Chris Strammiello, Vice President of global alliances and strategic marketing, Nuance Document Imaging, Nuance Communications, explains why that date marks the start of future opportunities for print resellers
Come May 25, it wouldn’t be too surprising if a collective sigh of relief is heard from companies of all sizes, celebrating the fact that they have made it to the all-important date for GDPR compliance.
While May 25 is of course the deadline, that doesn’t mean that a company’s GDPR worries or responsibilities are over; if anything, that date is actually a starting point for adhering to a new set of rules that determine how data is stored and shared thereafter. For print and imaging resellers therefore, companies’ new GDPR obligations means that talking to customers about it should now be an ongoing dialogue in the same way that talking about security is.
Let’s keep talking
In fact, it is imperative that the conversation continues. With the digital economy and online personal data constantly at risk from security breaches, hacks and data leaks, GDPR is an effort to strengthen and unify data protection for all individuals within the European Union (EU). As this regulation is concerned with the primary objective of giving citizens and residents back control of their personal data – while simplifying the regulatory environment for international business by unifying the regulation within the EU – it will underpin much of how a company manages information relating to customers now and in the future.
Against that backdrop, the ongoing role of GDPR is to strengthen and unify data protection for all individuals within the EU, by ensuring organisations provide a broader duty of care to their customers by preventing their personal details and data from leaking.
Individually – and as a society – we should of course welcome this regulation. But the channel should be especially keen to embrace it as both a commercial blessing and an opportune moment to continue document security related conversations with their customers, to guide and inform them about what the GDPR act means, what their customers need to do to honour it and what the implications are for breaching it. And the price for breaching it will be high.
Today’s secure print solutions meeting tomorrow’s regulations
In the run up to GDPR, it is encouraging to see that many print resellers have been proactive in looking at what solutions can help ensure their customers honour their GDPR responsibilities. That’s to be applauded, given that unprotected print devices can be a source of data leaks; even today, we still see incidents of private data being left unclaimed on devices even though solutions already exist to mitigate against the risks.
The reseller channel needs to continue its good work post May 25, to help its customers protect themselves against print-related risks, through the deployment of intelligent print management solutions that are already available.
Some of these solutions enable IT administrators to set up automated workflows that detect if documents contain specific patterns (like social security numbers, personal health information or sensitive company data) and it will redact any/all instances of that pattern in a document. It can flag up incidents of potential compliance violations to a company’s Chief Data, Security or Compliance Officer, thereby acting as an early warning system ahead of a potential breach.

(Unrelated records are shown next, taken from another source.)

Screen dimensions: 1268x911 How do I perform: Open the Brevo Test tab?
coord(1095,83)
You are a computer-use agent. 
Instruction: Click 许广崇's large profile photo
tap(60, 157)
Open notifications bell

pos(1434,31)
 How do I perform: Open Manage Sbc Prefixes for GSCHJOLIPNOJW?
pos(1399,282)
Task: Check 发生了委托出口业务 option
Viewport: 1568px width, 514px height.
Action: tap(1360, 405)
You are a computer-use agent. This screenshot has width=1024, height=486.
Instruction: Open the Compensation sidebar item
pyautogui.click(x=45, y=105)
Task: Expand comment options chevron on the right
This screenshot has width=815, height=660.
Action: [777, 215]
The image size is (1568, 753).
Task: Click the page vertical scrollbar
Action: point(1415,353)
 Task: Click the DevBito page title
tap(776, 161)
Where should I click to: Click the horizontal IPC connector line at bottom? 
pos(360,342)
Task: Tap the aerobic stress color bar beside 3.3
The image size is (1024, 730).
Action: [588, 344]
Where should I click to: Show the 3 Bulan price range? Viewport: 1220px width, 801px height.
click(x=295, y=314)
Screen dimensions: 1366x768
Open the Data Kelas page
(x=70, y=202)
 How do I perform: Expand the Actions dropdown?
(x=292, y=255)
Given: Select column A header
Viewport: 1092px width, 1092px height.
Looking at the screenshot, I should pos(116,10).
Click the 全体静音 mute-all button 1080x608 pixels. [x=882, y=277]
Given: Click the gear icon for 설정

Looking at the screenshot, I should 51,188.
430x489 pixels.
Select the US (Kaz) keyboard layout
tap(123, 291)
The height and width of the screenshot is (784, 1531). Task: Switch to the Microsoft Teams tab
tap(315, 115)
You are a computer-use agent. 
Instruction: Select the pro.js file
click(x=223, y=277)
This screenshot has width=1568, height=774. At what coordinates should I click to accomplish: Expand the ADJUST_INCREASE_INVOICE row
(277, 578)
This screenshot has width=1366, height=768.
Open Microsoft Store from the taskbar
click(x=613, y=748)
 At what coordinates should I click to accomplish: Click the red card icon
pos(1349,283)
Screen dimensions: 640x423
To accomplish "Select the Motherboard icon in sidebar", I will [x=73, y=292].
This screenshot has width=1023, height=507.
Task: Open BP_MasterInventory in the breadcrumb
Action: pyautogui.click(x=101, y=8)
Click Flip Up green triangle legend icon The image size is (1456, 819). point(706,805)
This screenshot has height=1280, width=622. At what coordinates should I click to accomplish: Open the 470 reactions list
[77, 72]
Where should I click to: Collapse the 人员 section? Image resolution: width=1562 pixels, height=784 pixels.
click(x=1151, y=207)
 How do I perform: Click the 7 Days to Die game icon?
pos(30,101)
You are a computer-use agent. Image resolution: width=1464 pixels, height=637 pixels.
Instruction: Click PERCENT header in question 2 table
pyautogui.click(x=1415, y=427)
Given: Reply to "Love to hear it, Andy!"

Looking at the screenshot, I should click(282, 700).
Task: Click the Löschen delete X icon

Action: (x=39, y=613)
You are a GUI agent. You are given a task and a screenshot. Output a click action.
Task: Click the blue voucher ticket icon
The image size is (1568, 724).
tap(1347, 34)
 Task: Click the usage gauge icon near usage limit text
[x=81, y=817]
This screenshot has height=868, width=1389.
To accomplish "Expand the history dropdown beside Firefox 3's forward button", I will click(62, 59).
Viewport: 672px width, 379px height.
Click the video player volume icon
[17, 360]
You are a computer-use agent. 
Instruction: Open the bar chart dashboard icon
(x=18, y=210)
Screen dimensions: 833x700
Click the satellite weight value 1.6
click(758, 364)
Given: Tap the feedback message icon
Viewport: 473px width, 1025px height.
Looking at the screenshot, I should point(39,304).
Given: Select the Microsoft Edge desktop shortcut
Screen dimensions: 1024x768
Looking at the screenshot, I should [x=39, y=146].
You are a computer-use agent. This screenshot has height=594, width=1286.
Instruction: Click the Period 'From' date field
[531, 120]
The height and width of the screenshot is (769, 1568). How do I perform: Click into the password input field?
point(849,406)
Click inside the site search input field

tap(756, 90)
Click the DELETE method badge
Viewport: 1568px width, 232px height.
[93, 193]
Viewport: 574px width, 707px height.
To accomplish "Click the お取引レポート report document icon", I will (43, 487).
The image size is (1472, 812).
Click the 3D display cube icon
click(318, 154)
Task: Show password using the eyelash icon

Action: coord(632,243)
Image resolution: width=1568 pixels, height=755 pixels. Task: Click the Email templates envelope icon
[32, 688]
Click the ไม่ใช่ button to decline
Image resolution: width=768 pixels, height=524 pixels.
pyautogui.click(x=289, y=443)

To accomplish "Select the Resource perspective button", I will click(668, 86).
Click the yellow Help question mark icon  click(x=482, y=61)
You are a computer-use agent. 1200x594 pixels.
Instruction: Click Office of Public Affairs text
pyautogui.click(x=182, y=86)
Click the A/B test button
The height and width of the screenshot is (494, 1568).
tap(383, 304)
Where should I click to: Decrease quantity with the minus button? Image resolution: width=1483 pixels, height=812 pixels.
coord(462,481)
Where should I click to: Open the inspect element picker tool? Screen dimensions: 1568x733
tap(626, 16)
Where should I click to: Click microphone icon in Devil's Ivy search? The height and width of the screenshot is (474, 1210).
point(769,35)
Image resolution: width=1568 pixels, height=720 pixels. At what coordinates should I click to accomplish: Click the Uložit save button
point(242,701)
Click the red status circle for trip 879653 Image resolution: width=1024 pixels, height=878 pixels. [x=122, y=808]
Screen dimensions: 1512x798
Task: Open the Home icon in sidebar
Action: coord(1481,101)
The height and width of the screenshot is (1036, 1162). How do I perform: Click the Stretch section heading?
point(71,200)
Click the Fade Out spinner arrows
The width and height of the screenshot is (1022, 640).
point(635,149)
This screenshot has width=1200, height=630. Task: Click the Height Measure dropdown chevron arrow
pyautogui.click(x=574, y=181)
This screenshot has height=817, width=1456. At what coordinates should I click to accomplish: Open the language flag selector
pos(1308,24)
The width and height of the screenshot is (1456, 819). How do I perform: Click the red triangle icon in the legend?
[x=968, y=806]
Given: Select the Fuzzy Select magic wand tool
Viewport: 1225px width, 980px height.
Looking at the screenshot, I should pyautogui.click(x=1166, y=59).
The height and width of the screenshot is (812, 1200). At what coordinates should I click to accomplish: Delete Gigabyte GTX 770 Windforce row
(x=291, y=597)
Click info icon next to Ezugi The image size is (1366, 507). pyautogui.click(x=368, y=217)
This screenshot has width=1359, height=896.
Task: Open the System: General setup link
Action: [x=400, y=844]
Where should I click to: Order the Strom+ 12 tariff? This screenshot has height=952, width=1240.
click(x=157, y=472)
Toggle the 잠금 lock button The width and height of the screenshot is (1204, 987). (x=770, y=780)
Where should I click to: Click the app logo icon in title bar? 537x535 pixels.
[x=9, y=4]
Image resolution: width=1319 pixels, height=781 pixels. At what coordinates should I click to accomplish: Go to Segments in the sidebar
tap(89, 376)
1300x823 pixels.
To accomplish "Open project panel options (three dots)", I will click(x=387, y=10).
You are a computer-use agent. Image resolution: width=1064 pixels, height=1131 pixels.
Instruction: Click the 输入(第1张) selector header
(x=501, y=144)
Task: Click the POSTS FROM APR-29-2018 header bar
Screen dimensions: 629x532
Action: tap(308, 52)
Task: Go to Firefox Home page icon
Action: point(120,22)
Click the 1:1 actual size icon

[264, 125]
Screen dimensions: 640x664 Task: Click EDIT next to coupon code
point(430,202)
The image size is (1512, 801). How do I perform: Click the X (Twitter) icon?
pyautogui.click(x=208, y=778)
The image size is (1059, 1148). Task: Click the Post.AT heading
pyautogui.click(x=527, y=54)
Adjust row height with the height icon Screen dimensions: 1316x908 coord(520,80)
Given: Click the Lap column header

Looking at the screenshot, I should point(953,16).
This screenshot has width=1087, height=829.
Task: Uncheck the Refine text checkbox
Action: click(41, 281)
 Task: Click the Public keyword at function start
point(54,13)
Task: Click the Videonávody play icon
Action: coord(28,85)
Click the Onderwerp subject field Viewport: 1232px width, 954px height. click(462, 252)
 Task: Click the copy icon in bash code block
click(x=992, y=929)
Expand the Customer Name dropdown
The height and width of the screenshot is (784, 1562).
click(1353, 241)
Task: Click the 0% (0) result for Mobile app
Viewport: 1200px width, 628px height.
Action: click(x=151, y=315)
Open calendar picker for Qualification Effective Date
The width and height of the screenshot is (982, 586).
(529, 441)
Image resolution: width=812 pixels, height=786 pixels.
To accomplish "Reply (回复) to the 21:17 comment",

Other solutions provide customers with a secure print function, and only allows those authorised to release prints from a device to do so via a secure PIN code or swipe card. Such solutions present a powerful and effective way to stop unclaimed documents being left on devices, hence preventing security breaches.
It is also possible for companies to deploy solutions which monitor and report on print use, making it easier to track who is printing what and where potential weaknesses are in the document workflow that could also result in a breach. Given that accountability is an important ongoing element of GDPR, advanced print reporting functions will be invaluable to many companies.
Combined, such solutions deliver the type of defensive security management that could easily put the brakes on the incidents that GDPR is trying to prevent, while helping companies avoid the severe fines it is threatening to issue. For resellers then, they should see May 25 as the date from which GDPR really gets into gear, rather than just as a box that needed to be ticked.